輝く太陽は曇天に埋もれ、今にも雨が降り出しそうである。私自身、雨がそんなに嫌いなわけではないが、溶け切りそうな雪を雨が濡らした道路ほど、歩くのに不快感を催す道はない。
そんな入学式翌日の登校に似つかわしくない憂鬱にウンザリとしながら、本郷藍子は慣れ親しんだ階段を下っていた。マンションと呼ぶのも烏滸がましいこの低層の建物こそ、自身の住居である。
一階と二階の間の踊り場から顔を外を乗り出して眺めると、駐輪場あたりで背丈の小さな少女が体いっぱいを使ってこちらに手を振っていた。
「藍子ぉー!」
「おはよう晴香、今日は早いね」
私は彼女の元に着くと、態とらしく時計を確認してみせる。
針は7時20分を指しており、朝練のある日以外はいつもは呼びに行かないと出てこない幼馴染にしては珍しく、彼女は既に紺色のコートの下に新たなユニフォームを纏い、学校に行く準備を整えていた。
「まあ、入学の翌日だからね」
「晴香もそう言う社会的なこと考えてたんだ、意外」
「酷い!私をなんだと思ってるんだ!?」
朝から元気に喚く幼馴染を捨て置き、私は昨日と同じ東景神社への道のりを歩み始める。私の姿を認めると、晴香は不服そうに頬を膨らまして、私の後ろを小走りで追従する。
「そういえばさ、藍子はチャリ通にするの?」
すぐに横に並んだ晴香の突然の問いかけに、私はもう一方の虚弱体質の幼馴染を思い返すと、首を横に振る。

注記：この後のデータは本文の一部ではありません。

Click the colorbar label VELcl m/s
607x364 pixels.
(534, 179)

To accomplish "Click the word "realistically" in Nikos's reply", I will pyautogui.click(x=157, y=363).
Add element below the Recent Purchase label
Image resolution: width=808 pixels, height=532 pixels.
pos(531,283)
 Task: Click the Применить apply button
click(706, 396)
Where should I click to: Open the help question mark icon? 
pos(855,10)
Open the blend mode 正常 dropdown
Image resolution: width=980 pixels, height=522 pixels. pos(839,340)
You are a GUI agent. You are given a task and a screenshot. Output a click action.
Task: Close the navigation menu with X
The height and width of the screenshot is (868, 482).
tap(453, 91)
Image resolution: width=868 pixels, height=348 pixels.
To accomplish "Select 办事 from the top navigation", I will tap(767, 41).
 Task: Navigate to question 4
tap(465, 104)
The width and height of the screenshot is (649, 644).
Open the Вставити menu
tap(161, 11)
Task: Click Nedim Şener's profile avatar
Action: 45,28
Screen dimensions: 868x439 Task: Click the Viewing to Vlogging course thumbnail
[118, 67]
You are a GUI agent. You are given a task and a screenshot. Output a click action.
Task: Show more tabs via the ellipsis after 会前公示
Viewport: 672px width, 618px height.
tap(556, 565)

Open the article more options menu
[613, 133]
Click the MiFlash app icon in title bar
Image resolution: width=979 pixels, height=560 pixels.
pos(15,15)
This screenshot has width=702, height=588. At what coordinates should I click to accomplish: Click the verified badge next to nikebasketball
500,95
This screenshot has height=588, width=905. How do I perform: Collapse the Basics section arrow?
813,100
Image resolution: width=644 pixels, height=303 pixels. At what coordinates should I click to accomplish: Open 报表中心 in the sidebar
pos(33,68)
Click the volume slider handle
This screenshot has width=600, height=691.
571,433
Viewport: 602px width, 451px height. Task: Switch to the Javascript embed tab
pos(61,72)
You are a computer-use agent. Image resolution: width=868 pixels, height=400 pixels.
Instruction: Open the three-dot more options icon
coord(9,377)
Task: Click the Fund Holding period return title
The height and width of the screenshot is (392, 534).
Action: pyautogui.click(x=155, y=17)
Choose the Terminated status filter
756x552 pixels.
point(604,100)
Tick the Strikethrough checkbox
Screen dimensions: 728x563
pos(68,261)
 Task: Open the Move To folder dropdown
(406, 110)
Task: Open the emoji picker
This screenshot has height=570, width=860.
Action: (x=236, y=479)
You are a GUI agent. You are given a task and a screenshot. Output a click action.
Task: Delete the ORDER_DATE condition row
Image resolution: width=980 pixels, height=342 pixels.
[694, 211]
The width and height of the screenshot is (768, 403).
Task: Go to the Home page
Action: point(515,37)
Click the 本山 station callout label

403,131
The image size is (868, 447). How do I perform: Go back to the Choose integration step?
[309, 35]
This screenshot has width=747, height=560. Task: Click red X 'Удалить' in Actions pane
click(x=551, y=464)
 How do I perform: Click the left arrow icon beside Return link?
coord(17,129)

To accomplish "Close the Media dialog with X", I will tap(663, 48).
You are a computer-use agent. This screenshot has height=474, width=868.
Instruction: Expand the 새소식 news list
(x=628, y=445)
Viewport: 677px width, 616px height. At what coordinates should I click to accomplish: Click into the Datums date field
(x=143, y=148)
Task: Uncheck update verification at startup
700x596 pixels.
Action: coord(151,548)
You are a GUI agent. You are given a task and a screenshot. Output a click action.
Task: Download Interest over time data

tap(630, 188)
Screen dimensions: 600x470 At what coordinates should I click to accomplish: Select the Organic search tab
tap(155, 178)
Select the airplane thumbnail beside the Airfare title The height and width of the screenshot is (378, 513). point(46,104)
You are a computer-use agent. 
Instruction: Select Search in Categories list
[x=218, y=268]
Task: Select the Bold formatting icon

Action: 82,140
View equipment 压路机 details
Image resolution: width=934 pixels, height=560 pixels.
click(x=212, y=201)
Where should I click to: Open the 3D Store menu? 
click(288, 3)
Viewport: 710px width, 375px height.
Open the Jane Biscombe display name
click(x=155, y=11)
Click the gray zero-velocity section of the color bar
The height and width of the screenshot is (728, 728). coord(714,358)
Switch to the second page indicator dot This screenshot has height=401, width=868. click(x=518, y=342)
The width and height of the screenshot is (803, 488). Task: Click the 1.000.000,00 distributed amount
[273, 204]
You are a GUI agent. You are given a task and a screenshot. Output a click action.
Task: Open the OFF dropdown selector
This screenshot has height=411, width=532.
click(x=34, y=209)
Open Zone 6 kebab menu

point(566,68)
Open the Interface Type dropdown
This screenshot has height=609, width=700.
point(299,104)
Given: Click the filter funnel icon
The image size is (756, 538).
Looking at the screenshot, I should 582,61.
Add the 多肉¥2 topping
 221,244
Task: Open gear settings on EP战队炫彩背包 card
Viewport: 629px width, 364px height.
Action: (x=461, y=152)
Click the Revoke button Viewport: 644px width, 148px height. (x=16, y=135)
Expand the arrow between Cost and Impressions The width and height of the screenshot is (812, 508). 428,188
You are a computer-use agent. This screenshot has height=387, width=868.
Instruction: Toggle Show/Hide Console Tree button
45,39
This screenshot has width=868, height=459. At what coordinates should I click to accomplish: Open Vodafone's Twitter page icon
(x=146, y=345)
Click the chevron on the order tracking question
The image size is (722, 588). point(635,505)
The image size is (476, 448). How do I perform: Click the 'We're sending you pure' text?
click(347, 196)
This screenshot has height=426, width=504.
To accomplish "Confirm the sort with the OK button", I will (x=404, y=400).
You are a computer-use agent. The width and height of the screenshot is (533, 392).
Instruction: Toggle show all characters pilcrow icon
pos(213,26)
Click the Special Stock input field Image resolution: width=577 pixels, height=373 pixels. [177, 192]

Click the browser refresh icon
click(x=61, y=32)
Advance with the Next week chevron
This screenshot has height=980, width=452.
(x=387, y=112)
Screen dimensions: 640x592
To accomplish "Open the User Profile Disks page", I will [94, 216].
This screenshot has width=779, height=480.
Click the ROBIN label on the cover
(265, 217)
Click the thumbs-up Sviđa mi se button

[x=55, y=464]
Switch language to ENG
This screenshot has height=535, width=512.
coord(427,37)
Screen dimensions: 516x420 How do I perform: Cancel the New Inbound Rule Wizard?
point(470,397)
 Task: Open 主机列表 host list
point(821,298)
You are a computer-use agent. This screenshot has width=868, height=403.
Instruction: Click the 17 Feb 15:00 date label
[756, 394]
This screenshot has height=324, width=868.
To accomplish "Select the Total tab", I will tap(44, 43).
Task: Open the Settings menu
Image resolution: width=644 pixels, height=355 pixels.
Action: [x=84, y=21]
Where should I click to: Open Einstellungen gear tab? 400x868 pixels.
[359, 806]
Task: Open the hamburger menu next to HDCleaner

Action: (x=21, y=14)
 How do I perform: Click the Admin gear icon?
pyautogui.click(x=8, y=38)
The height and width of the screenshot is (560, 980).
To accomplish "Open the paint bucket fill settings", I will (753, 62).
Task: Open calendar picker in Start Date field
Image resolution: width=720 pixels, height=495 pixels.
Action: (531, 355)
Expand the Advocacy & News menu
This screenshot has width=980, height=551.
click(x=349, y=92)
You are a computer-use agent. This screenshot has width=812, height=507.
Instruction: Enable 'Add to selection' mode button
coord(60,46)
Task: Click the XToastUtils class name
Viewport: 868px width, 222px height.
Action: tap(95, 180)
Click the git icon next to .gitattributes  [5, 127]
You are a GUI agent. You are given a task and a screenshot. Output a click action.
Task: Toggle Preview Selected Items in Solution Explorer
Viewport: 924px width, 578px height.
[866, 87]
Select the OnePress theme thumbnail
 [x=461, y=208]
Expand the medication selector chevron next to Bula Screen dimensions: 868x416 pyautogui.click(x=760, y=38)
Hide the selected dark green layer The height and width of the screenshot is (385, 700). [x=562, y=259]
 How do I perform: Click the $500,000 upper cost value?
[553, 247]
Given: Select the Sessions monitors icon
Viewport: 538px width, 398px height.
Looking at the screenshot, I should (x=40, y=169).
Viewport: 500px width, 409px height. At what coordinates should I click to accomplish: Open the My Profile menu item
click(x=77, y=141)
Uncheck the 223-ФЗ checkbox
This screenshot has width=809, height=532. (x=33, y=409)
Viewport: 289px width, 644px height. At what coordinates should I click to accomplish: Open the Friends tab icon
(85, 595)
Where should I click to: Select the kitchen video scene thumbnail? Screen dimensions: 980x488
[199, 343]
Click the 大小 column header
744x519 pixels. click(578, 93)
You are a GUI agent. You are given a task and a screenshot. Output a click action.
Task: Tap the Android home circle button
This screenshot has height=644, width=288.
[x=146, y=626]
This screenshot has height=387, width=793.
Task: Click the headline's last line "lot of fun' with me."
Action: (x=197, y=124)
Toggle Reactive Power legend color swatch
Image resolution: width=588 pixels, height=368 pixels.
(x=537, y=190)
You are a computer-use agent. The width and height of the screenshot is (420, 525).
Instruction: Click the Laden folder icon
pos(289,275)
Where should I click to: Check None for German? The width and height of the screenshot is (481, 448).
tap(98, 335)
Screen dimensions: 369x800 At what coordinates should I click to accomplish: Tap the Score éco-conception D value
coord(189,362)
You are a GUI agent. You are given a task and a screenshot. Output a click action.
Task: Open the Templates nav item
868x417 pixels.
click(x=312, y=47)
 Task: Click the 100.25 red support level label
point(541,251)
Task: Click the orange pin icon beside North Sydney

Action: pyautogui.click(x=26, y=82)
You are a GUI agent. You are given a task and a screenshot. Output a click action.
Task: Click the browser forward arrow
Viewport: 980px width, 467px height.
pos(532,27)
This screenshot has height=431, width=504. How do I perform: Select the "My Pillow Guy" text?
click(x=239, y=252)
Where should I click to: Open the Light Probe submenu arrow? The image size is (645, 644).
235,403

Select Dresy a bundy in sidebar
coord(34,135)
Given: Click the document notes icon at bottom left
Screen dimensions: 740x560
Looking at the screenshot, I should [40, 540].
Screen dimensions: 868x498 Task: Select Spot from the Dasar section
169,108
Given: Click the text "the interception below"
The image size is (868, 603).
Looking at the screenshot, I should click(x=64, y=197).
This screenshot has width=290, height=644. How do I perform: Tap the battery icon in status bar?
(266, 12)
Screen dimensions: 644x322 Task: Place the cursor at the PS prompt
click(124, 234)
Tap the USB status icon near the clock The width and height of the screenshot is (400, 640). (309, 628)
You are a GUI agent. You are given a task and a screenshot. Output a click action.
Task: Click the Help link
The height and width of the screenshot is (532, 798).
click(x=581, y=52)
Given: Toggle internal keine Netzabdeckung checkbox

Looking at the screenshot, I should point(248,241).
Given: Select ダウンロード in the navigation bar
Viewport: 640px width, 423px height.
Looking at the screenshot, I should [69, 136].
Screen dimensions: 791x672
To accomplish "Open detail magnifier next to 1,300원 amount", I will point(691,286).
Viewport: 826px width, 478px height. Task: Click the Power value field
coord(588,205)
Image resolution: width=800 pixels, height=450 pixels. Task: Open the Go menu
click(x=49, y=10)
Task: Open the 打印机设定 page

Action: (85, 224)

「んー、してもいいけど、咲良がちょっと心配かな、晴香は?」
「しようと思ってたけど今やめた、三人で歩いていくほうが楽しいからねー」
晴香はそう言うと、私を見上げてあっけらかんと笑う。
咲良の体力のなさは折り紙つきで、長距離走で貧血を起こしたり、バスケやサッカーも軒並みそんなに動かないポジションにつくことが多かった。動かないから体力がないのか、体力がないから動けないのかと言われればどっちもだろう。
この辺はなぜ吹奏楽部に入ったのか謎なくらいにスポーツ万能な晴香とは真逆である。きっと晴香なら速度制限ギリギリのスピードで自転車を飛ばしていける筈だ。
「それもそうだね、朝ぐらいはゆっくりしたいよね」
私の相槌に晴香はウンウンと頷くと、左手でさりげなく私の右手を掴む。
「最近やけに甘えてくるね」
「そー?昔からじゃない?」
「……そういえばそうか」
晴香に言いくるめられ、狐に抓まれた心地の私に晴香は邪気のない笑顔を向けてくる。
「昨日ね、変な夢を見たんだ」
「変な夢?」
「そう、聞きたい?」
「うん、まあ」
ほぼ誘導されるように私はそう答えると、晴香は少し私の手を強く握る。
「えっとね?藍子とね……」
「ん?」
首を傾げる私を前に覚悟を決めたのか、晴香は少し目を泳がせながら私の手を強く握る。
「藍子と私が付き合う夢だったんだよね」
「……そ、そっか」
心地の悪い静寂が場を支配する、感じるのは肌寒い北風と、握られた手の体温だけで、他の物は何も感じられない。
「……藍子が悪いんだよ?昨日あんなこと言うから」
「……ご、ごめん」
晴香の不貞腐れたような言い回しに、私は珍しく謝罪の言葉が口に出る。事実、責められても仕方ないので謝るほかない。
「……なんてね、冗談」
「えっ?」
「別に藍子は悪くないよ、私も全っ然気にしてないから!いっつもイジられっぱなしだから仕返し!」
晴香はそう言うと私の手を引きながら先へと進んでいく。その平常の様子に私は安心すると彼女の後に続いたのだった。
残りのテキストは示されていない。